# Work item:
Check each line of the entries below for the word "will", and copy out the ones that have it.

# Records for the exercise:

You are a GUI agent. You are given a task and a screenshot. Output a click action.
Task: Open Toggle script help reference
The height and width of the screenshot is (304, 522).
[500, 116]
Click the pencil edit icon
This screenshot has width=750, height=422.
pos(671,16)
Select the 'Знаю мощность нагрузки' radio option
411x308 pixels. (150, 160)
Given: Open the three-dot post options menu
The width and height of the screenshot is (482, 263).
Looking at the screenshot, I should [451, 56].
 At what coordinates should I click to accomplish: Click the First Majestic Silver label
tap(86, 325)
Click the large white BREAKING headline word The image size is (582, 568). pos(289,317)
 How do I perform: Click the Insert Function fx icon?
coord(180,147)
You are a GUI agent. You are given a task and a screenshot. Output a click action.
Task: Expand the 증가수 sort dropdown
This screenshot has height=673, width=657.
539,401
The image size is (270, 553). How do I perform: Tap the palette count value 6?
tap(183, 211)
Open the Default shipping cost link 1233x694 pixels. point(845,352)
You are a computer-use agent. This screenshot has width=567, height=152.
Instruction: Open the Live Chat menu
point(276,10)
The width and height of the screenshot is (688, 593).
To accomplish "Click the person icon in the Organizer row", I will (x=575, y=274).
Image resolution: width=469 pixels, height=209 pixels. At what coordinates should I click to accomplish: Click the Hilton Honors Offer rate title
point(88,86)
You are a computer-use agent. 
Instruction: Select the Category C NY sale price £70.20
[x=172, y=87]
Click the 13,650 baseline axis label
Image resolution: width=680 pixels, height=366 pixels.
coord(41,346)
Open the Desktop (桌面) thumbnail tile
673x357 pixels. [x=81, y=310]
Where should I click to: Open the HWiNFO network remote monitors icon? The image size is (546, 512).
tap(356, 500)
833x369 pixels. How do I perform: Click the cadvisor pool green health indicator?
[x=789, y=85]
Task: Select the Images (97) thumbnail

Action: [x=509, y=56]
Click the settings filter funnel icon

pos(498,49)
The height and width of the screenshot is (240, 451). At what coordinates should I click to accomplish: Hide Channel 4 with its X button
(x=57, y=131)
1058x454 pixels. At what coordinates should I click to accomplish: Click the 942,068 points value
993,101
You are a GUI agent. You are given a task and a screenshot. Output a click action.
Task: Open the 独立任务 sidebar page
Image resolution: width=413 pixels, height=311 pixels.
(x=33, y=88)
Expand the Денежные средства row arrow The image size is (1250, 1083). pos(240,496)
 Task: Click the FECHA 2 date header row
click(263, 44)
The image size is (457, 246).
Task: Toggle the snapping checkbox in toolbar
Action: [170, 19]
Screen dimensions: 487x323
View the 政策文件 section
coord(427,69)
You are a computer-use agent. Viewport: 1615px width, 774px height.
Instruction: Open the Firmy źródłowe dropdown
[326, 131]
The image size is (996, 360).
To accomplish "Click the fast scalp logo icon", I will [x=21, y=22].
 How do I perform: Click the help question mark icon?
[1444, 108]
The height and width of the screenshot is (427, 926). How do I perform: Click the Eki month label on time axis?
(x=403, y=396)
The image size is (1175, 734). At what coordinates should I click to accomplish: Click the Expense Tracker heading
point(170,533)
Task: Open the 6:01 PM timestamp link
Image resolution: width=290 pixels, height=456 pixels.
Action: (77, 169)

# Result of the task:
To accomplish "Click the person icon in the Organizer row", I will (x=575, y=274).
To accomplish "Click the fast scalp logo icon", I will [x=21, y=22].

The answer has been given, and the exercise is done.